Os dois candidatos que estão na ponta das pesquisas-- Fernando Henrique Cardoso (PSDB) e Luiz Inácio Lula da Silva (PT)-- concordam com o fato de que a adoção do contrato coletivo é fundamental para modernizar as relações de trabalho. FHC anunciou que enviará ao Congresso Nacional um projeto de lei propondo a adoção do contrato coletivo. "É com ele que podemos modernizar a legislação". No seu programa de governo, "Mãos à obra, Brasil", o contrato coletivo é considerado um instrumento necessário para o avanço da democratização das relações de trabalho.

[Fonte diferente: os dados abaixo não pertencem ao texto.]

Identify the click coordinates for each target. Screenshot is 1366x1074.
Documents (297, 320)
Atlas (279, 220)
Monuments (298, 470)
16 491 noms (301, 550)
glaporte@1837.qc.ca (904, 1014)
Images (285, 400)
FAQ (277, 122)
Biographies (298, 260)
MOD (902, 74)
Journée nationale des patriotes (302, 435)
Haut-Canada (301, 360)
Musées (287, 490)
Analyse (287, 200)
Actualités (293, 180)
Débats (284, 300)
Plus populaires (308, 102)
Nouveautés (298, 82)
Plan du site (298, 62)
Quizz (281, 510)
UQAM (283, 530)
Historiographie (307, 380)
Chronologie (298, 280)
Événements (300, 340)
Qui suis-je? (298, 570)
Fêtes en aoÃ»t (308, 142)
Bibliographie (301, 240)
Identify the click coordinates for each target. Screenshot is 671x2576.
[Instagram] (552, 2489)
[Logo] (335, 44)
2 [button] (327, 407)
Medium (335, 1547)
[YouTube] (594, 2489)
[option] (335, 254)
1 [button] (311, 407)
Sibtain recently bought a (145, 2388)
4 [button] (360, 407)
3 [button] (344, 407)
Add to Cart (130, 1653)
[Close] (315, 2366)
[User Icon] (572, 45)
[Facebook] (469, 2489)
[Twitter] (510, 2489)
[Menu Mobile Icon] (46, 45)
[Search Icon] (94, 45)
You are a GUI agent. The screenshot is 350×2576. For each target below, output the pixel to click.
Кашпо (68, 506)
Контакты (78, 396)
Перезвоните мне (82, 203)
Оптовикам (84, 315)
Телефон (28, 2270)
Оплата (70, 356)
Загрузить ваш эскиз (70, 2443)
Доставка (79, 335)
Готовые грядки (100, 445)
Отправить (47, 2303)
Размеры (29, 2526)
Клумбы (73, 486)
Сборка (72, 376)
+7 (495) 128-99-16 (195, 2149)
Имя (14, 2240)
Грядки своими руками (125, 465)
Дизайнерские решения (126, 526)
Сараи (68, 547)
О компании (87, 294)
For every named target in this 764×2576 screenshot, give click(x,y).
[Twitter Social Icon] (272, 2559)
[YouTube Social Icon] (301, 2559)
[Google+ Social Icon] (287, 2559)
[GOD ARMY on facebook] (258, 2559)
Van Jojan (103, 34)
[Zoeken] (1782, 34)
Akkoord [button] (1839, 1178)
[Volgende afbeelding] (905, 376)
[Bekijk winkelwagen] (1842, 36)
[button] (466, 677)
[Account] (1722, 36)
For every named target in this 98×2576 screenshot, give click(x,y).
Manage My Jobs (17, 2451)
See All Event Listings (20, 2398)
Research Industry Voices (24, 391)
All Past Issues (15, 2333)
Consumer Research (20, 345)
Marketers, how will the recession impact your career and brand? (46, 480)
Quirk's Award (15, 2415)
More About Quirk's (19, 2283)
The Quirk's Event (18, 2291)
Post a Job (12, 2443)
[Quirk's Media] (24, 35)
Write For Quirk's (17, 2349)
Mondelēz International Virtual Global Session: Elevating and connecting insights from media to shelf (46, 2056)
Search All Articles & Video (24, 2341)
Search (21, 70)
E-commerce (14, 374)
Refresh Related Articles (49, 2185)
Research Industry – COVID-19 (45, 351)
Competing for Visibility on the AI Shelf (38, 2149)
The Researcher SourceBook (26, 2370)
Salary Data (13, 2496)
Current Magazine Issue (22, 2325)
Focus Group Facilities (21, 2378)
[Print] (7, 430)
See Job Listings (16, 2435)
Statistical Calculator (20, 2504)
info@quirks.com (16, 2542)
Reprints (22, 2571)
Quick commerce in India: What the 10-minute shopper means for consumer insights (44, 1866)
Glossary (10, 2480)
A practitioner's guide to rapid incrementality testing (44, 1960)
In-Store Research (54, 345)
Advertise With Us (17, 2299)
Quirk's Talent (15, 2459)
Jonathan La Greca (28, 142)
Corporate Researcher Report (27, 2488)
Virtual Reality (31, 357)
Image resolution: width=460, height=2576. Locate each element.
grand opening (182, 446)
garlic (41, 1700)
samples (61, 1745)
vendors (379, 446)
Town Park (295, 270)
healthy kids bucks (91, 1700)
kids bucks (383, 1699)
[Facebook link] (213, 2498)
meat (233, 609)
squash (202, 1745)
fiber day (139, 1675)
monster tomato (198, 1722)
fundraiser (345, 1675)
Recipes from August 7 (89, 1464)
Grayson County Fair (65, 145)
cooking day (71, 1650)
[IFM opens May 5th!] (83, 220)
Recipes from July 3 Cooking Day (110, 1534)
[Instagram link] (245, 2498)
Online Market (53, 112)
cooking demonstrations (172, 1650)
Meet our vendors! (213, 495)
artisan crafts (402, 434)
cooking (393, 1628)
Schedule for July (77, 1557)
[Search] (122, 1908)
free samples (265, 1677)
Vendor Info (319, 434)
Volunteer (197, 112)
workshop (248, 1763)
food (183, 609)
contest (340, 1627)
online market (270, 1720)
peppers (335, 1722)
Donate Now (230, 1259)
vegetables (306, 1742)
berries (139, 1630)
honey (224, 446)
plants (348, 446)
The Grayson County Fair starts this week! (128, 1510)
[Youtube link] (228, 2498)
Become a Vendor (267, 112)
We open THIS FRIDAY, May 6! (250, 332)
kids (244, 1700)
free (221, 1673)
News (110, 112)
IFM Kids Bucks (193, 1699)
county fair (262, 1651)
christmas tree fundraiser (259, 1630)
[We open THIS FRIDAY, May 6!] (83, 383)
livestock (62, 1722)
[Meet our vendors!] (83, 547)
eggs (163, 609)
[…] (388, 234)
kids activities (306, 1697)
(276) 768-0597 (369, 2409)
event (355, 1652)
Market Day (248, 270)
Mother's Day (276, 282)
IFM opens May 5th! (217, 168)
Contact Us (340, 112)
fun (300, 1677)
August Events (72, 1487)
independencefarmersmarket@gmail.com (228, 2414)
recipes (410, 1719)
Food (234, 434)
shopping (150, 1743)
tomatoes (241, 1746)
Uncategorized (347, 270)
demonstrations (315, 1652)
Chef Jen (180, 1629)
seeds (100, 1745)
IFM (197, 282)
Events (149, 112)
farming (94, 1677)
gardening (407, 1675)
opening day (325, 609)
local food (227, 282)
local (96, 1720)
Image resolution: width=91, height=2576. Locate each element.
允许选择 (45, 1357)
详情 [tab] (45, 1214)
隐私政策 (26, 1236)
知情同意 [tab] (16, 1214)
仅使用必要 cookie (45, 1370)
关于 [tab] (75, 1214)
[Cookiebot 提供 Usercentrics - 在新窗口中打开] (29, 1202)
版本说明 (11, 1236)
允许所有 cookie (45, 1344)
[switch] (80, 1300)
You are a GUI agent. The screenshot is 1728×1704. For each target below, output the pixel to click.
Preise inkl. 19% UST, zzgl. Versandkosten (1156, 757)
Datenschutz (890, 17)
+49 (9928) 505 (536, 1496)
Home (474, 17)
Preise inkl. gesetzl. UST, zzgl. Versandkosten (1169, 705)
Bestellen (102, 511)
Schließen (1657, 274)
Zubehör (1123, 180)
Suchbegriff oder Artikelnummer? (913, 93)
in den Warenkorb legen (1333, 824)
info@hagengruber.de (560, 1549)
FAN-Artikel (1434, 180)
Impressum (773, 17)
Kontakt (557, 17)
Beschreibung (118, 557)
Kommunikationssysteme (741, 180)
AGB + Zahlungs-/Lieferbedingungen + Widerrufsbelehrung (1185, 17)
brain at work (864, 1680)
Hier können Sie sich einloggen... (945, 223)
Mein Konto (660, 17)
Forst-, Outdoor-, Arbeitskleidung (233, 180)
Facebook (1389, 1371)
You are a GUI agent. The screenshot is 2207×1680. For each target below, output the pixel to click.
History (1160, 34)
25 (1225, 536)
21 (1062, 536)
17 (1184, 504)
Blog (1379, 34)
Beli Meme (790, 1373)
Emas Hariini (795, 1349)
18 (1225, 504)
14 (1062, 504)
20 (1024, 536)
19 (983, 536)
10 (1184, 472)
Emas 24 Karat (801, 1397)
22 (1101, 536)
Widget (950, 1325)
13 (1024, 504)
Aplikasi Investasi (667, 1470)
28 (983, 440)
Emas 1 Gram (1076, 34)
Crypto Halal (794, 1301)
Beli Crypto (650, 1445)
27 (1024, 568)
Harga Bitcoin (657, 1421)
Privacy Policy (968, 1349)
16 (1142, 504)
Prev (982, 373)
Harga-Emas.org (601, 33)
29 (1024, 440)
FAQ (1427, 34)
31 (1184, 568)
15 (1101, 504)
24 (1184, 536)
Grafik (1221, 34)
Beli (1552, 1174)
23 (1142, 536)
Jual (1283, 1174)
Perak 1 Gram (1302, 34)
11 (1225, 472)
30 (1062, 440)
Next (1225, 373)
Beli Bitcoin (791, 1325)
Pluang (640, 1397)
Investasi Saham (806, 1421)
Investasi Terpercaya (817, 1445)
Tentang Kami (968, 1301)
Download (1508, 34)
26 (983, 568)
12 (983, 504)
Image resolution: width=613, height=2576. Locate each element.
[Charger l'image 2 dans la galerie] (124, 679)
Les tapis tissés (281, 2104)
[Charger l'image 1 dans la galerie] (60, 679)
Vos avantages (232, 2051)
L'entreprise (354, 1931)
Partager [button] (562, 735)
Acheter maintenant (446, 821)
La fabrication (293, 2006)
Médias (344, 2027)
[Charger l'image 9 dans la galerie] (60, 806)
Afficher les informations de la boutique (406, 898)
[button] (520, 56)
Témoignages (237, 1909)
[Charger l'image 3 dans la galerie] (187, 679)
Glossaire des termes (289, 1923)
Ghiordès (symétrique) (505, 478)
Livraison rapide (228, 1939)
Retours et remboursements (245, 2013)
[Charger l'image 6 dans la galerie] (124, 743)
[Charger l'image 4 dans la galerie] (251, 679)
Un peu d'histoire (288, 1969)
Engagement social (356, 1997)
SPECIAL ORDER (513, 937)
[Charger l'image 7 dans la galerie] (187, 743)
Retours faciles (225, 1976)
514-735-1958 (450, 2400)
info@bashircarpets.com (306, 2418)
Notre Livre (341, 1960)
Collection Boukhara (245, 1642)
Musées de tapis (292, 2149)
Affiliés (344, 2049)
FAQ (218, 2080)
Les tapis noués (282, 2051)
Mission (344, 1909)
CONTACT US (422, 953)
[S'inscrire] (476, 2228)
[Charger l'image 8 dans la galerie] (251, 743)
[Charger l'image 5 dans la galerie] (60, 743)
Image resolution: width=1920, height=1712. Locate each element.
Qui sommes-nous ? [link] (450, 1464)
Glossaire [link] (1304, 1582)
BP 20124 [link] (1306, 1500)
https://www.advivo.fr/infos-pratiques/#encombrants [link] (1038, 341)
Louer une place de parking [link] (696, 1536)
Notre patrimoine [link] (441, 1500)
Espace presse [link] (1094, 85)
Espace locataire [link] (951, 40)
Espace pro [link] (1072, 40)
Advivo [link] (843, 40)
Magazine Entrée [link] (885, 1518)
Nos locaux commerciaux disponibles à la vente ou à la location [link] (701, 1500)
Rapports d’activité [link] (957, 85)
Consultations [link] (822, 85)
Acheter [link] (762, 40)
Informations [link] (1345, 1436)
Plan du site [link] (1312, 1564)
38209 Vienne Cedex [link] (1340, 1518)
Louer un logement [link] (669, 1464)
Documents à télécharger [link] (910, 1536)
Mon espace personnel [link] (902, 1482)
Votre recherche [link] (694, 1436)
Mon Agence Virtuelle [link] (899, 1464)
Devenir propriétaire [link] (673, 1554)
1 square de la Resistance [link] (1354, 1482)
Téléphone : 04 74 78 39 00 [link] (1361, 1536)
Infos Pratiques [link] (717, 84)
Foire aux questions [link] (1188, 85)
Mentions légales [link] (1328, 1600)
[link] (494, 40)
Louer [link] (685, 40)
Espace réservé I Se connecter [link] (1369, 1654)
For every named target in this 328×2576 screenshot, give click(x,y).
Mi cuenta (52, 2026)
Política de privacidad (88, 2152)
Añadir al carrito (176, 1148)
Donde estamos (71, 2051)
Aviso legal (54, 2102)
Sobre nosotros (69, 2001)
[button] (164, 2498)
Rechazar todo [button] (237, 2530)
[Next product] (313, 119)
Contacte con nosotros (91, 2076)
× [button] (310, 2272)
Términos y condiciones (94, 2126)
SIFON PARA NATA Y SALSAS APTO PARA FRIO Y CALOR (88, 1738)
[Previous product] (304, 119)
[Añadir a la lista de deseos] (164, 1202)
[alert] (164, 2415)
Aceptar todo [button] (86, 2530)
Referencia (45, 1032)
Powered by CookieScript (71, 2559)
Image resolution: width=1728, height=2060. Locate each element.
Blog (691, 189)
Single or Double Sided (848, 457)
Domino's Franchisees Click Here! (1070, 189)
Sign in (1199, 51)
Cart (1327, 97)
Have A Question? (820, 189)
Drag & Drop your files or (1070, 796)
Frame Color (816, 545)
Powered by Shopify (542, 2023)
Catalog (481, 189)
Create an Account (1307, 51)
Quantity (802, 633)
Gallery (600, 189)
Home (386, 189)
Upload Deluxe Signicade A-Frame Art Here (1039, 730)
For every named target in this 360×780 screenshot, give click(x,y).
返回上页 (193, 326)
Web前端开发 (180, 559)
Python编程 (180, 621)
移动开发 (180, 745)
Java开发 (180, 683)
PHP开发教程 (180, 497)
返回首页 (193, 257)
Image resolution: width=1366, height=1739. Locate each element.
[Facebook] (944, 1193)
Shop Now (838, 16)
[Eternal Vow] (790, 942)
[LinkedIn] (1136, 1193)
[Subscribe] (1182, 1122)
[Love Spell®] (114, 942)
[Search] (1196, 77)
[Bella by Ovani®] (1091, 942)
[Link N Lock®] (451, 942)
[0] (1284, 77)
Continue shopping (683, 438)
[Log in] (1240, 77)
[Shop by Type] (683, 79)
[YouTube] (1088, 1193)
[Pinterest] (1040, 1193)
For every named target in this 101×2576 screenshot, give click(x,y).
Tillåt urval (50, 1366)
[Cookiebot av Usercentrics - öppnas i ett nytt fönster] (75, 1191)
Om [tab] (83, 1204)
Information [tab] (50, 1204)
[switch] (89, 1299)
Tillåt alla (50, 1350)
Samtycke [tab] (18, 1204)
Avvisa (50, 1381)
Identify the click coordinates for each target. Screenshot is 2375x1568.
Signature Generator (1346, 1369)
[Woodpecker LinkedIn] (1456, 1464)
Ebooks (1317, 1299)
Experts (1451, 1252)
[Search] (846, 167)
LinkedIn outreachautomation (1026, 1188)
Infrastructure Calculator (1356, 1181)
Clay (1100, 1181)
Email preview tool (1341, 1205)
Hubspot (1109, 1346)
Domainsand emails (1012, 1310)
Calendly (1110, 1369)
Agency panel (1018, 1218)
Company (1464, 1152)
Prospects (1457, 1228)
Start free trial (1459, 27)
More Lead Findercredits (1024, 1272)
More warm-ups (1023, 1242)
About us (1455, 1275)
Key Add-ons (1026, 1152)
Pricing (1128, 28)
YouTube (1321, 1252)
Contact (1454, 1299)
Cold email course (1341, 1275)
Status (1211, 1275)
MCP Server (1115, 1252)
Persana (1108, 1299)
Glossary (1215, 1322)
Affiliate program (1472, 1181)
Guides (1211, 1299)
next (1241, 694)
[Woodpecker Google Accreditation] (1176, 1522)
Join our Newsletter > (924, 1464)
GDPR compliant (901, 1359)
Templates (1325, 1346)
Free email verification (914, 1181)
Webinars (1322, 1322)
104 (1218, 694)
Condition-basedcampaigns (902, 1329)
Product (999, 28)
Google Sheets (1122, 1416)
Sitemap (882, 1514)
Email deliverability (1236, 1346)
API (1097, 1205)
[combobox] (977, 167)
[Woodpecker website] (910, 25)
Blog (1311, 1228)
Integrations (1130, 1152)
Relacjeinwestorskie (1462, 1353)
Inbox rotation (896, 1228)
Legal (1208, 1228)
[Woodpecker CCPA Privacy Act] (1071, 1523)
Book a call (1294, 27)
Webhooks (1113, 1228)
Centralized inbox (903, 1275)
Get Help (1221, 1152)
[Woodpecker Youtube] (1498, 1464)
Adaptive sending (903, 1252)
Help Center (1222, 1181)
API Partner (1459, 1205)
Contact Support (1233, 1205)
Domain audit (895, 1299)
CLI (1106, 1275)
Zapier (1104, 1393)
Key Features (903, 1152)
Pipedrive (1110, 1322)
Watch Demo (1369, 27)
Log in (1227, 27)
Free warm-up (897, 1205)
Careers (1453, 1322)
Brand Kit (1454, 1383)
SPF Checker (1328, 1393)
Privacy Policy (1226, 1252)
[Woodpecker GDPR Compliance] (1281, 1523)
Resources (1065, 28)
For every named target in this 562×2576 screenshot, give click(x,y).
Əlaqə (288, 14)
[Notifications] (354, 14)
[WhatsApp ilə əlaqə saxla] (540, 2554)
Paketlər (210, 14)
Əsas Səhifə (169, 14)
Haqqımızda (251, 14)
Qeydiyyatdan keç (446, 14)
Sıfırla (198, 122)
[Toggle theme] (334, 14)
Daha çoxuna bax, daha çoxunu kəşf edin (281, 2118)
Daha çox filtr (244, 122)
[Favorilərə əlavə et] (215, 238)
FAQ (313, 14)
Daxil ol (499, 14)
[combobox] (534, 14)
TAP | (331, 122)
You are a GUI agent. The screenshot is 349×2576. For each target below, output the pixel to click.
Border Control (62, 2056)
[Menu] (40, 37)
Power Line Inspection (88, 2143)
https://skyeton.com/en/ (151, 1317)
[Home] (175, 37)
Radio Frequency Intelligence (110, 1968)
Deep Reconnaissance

Segundo o candidato, o contrato coletivo permitiria a negociação de muitos benefícios para os trabalhadores, como treinamento e participação nos lucros das empresas. Ele acredita que isso não beneficiaria apenas os trabalhadores mais organizados. Na opinião do candidato do PT, no mundo inteiro eventuais surtos de crescimento não têm sido acompanhados de expansão do emprego e de distribuição de renda, via aumentos salariais e políticas públicas. "Para enfrentar esses desafios, o Governo Democrático Popular terá que produzir uma mudança das relações de trabalho atuais", diz Lula. O PT quer rever preceitos mantidos na Constituição de 1988, que reproduziram um sistema híbrido. Como exemplo, cica a unicidade sindical, as contribuições compulsórias, o sistema confederativo e o poder normativo da Justiça do Trabalho. As alterações exigirão uma política de transição-- o PT acha que ela deve ser negociada-- que assegure as condições de passagem para um sistema de relações do trabalho baseado no fortalecimento da negociação coletiva. O PT é contra a flexibilização geral e irrestrita e da desregulamentação em nome da competitividade (JC).